Inoculate your own Bokashi bran
The expensive part of using a Bokashi system is the ongoing cost of the sprinkly stuff. Beat the system and make your own. For those of you who make your own yoghurt or sourdough at home, you will find the method quite similar:
Mix together three parts ordinary generic wheat bran with one part brown sugar or molasses with a good handful of the expensive bokashi stuff you bought (or some homemade stuff from your last batch). Add enough water to make it quite damp: if you squeeze a handful of it, no more than a drop or two of water should come out. Pack it very firmly into a lidded container, seal and leave in a shady spot for a month or more.
(adapted from http://journeytoforever.org/compost_make.html)

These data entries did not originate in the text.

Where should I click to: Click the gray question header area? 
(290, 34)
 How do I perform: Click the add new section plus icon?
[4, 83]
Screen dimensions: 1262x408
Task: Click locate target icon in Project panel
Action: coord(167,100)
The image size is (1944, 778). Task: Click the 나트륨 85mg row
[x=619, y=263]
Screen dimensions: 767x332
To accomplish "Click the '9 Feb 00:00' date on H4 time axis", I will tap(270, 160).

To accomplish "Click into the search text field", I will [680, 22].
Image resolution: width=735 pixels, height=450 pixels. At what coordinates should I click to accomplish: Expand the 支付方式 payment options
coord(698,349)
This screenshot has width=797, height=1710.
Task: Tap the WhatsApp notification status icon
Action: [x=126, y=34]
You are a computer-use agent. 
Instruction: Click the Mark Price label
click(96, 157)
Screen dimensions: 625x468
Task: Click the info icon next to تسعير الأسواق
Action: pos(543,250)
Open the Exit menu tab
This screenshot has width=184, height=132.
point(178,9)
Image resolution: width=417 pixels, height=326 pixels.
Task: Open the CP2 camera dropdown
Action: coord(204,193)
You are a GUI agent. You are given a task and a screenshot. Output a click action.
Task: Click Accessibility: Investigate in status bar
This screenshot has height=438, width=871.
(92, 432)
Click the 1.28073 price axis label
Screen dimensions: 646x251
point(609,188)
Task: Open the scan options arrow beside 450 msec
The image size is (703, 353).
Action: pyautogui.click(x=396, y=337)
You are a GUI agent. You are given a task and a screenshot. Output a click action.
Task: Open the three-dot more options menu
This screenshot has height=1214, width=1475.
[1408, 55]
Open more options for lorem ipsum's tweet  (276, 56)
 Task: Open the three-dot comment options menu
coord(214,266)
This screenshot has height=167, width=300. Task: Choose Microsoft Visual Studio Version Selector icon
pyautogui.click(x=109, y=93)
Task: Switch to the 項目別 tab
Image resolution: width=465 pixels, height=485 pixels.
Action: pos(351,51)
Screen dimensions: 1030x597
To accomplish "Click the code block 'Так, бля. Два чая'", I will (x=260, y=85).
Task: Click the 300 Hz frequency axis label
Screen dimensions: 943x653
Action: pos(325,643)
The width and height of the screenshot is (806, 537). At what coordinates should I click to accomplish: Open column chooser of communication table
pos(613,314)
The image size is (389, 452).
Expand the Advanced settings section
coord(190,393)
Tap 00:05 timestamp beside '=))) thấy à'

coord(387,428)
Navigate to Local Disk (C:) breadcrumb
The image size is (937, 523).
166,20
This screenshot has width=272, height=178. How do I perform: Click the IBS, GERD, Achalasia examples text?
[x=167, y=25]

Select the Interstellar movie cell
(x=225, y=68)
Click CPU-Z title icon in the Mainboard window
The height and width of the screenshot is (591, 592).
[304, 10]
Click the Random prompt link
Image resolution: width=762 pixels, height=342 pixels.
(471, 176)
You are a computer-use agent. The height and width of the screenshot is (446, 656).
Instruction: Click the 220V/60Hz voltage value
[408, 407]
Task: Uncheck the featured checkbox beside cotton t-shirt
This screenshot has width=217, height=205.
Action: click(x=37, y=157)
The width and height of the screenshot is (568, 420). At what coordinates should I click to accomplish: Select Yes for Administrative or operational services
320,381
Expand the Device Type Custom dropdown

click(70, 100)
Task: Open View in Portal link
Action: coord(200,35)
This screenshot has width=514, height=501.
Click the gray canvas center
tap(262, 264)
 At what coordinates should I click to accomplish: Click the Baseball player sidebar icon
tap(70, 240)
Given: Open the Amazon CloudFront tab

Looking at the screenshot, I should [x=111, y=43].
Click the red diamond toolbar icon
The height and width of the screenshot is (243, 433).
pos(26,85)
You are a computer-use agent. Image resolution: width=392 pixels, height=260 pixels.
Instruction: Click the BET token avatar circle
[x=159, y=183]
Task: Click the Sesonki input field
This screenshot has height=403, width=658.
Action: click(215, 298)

- Not enough water is better than too much water. Too much water is a usually a disaster, but if there’s not enough, the pile will heat up and then stop. Empty it out, loosen it all up with the compost fork, add more moisture, and put it back in the composter again, no big deal. Soon you’ll learn how much water is enough. If your pile is too wet, try emptying it, fluff it up, add more dry stuff, and some dry greens if you have such a thing (blood & bone or bird poo), and rebuild it.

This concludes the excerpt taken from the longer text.